Op dit moment is het nog te vroeg om op alle punten iets concreets te zeggen omdat het project in de fase van beeldvorming verkeert. De ambitie die wij met de Merwede LingeLijn nastreven, naast behoud van de spoorverbinding, is optimalisering van de huidige voorziening opdat deze beter aansluit bij de mobiliteitswensen. Deze wensen zijn onder meer verbetering van de overstap in Dordrecht vanuit de richting Rotterdam, frequenter rijden tussen Dordrecht en Gorinchem, rijden met modern toegankelijk comfortabel materieel dat snel stopt en optrekt en waarborging van de sociale veiligheid. De gemeenten aan de spoorverbinding spreken hun ambitie uit over het openen van nieuwe halten en deze te willen koppelen aan plannen voor ruimtelijke investeringen rondom of gelegen aan de Merwede LingeLijn. Een dergelijk initiatief ondersteunen wij daar dit past in het provinciaal beleid van verstedelijking rondom of aan belangrijke infrastructuurschakels. Het voorgestane beleid heeft ook een reducerend effect op de reiskilometers.

Het voornemen is de aanbesteding van de treindienst integraal te doen met die van het streekvervoer in dat gebiedsdeel en de stadsdienst in Dordrecht, en wel in 2007. Afstemming van bus en trein maakt zondermeer onderdeel uit van het programma van eisen.
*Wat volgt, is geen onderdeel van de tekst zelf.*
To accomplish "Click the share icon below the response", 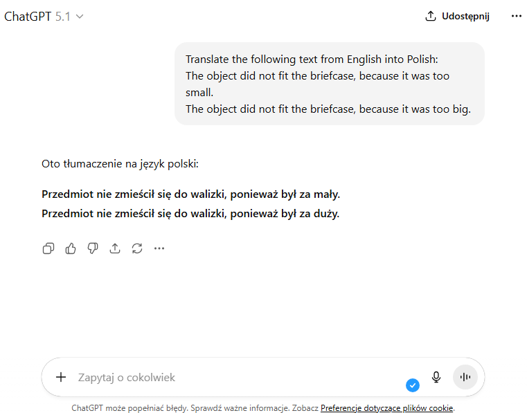I will tap(115, 248).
Dit met het oog op het zoveel als mogelijk tot stand brengen van een integraal opererend OV-netwerk.

6 Gaat u (of heeft u) bij het Rijk protesteren tegen de versnippering van het openbaar vervoer die gepaard gaat met het openbaar aanbesteden van deze lijnen? Wilt u uw antwoord toelichten?

Antwoord

Nee. De decentralisatie van de contractsectortreindienst kan versnippering voorkomen. De decentrale overheid kan na overdracht van de treindienst tot een intermodale aanbesteding (van trein en bus) overgaan. Beoogd wordt via een efficiëntere inzet van de middelen toch een optimale verhouding en afstemming van de modaliteiten in het regionale voorzieningenniveau te bewerkstelligen. De ervaring met projecten in andere provincies (Gelderland, aanbesteding Syntus) leert dat decentralisatie van treindiensten voor de reiziger positief kan uitpakken.
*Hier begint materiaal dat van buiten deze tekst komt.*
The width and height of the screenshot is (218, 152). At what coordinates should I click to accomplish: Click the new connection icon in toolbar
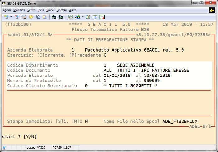pos(6,17)
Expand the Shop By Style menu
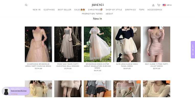The image size is (195, 99). [114, 10]
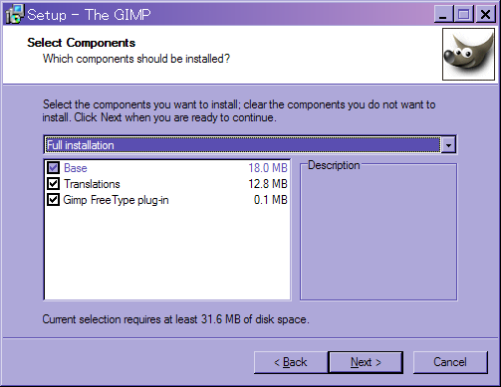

De provincie Zuid-Holland ambieert de decentralisatie van de twee contractsectortreindiensten (RijnGouweLijn en Merwede LingeLijn). De nota “Provinciale opdrachtgeversrol voor het stadsgewestelijk spoorvervoer”, dat op de vergadering van de statencommissie Mobiliteit, Kennis en Economie van 5 november 2003 geagendeerd stond, gaat nader in op de verantwoordelijkheden voortvloeiende uit de overdracht. De nota als zodanig is geaccordeerd.

Den Haag, 18 mei 2004

Gedeputeerde Staten van Zuid-Holland,

secretaris, voorzitter,

M.H.J. van Wieringen-Wagenaar J. Franssen

NB, de antwoorden zijn op 2 juni openbaar gemaakt.